Leave the pictures out and print, word for word, the lines below from the one with "The height and" through the final line.

INPUT DATA below:

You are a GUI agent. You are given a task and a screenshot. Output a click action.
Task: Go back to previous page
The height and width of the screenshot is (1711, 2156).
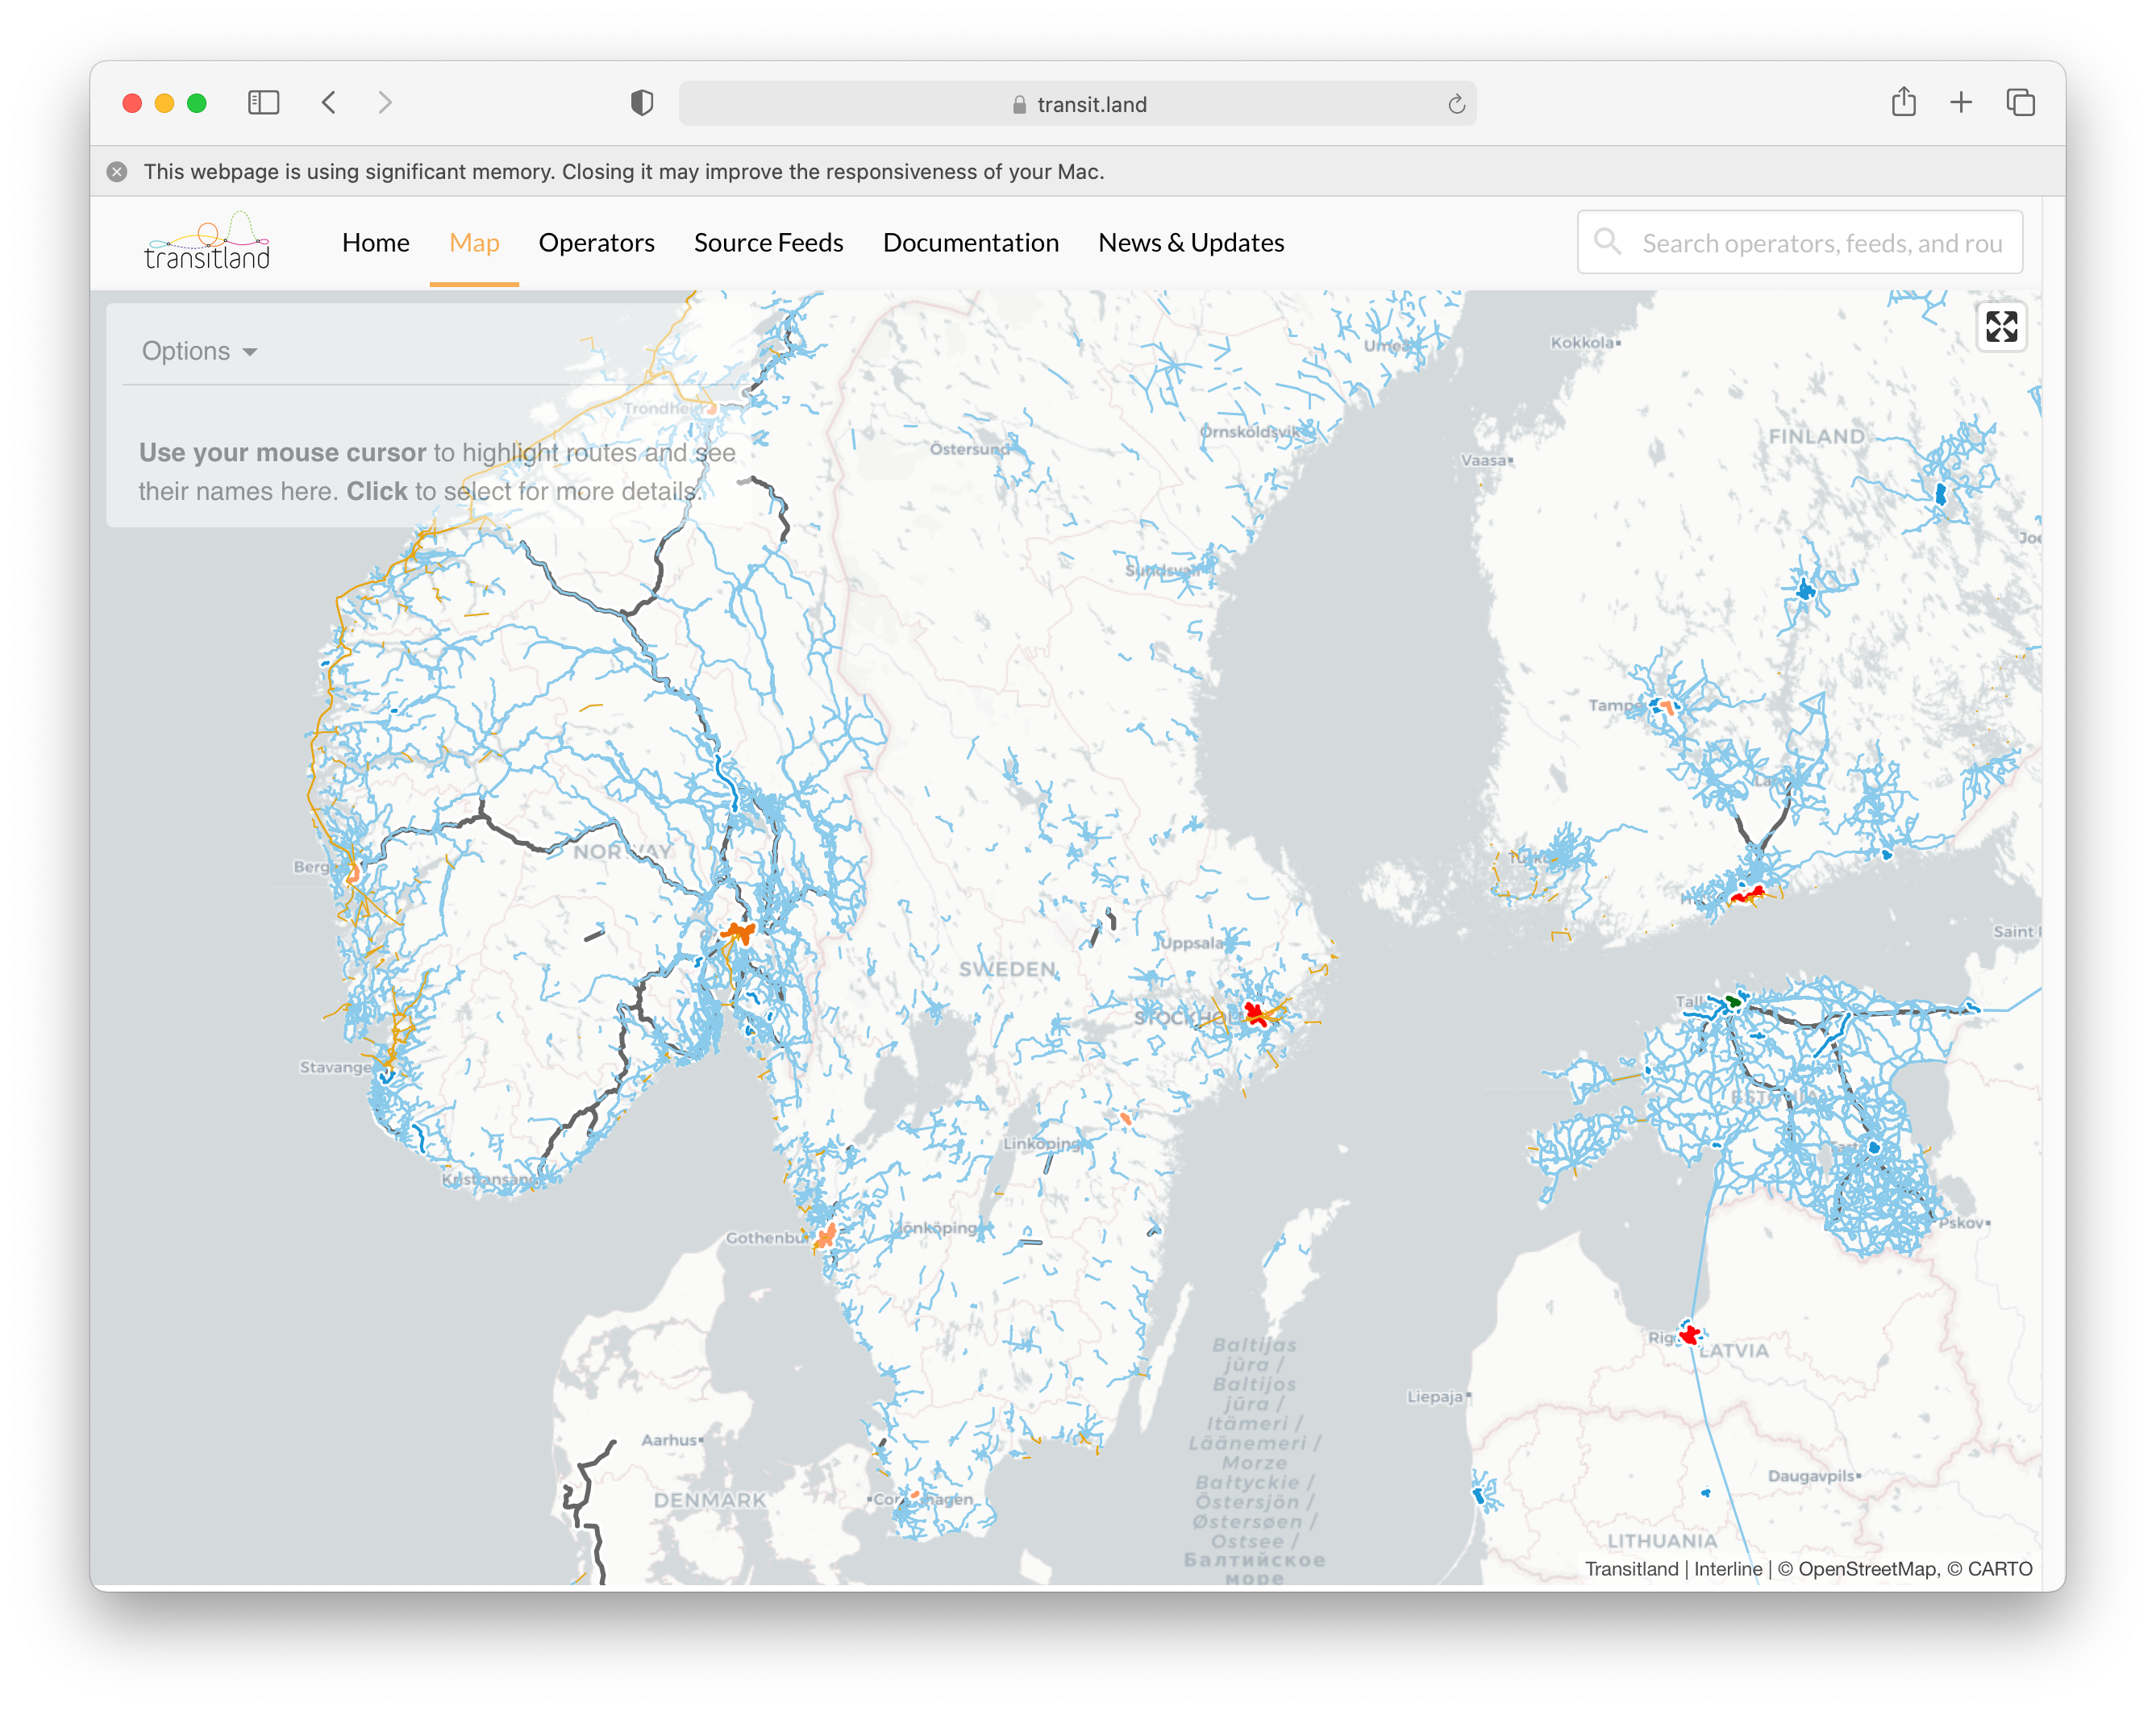pyautogui.click(x=329, y=103)
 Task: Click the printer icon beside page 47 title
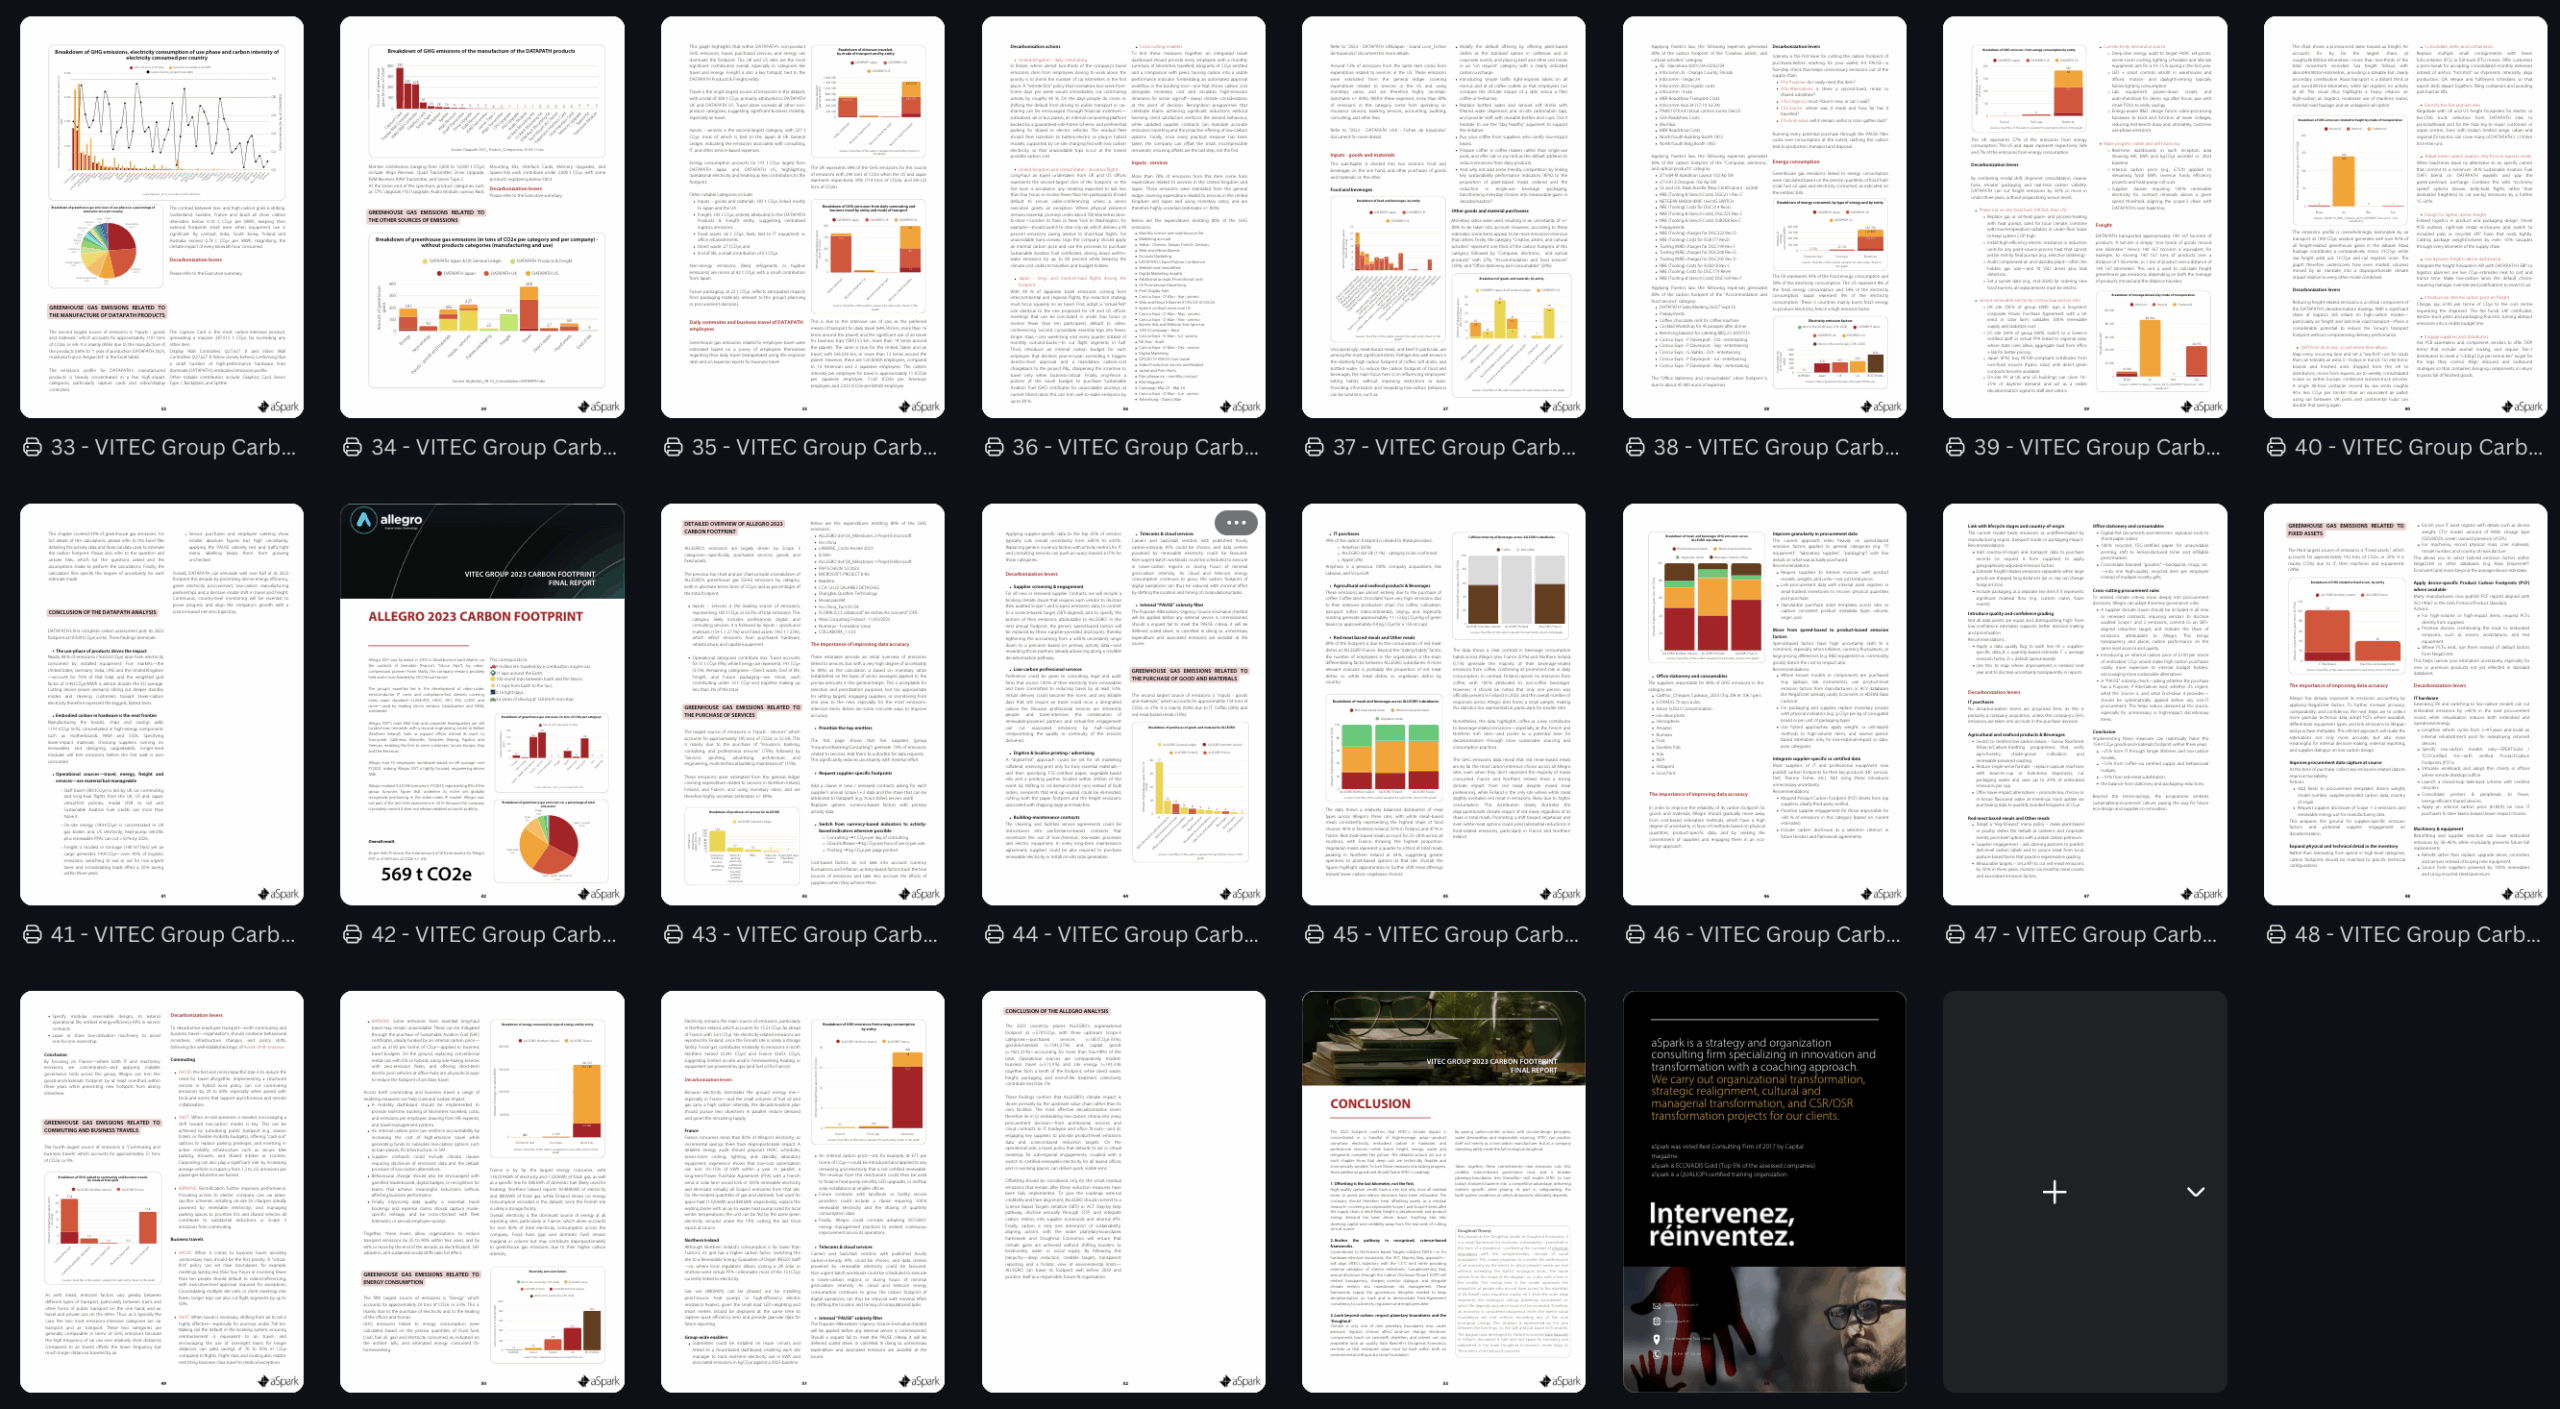point(1956,934)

End of INPUT DATA.

WRITTEN RESPONSE
The height and width of the screenshot is (1711, 2156).
pyautogui.click(x=329, y=103)
 Task: Click the printer icon beside page 47 title
point(1956,934)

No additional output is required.